Dans le style people, on parle d’acte de naissance. Nul n’ignore le martyr que souffrent les géniteurs pour parvenir à se le faire établir. Puisant sa source dans les débats qui se mènent dans l’opinion, le constat général amène à alléguer avec force et conviction que c’est une foutaise sur fond d’ignorance sectaire et d’inconscience professionnelle des agents en position dans les municipalités et arrondissements de Cotonou. Le constat est donc là têtu.

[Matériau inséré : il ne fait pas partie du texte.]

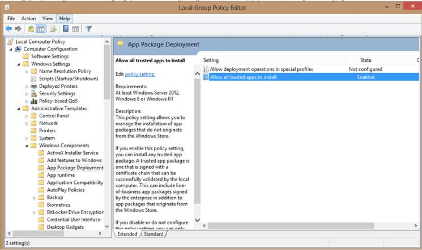
Task: Click the Forward arrow toolbar icon
Action: click(x=18, y=29)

Jean Kpatinvo, menuisier de son état, a eu au mois d’Août 2012 son deuxième gosse. Mu par la diligence juridique qu’imposent les dispositions légales en vigueur, il se rend dans l’arrondissement où il a obtenu l’acte de son premier enfant. Hélas ! Cette fois, ses démarches se métamorphosent en un véritable marathon. Encore faudrait-il qu’il ait retrouvé l’arrondissement de destination de la fiche de naissance de son garçon.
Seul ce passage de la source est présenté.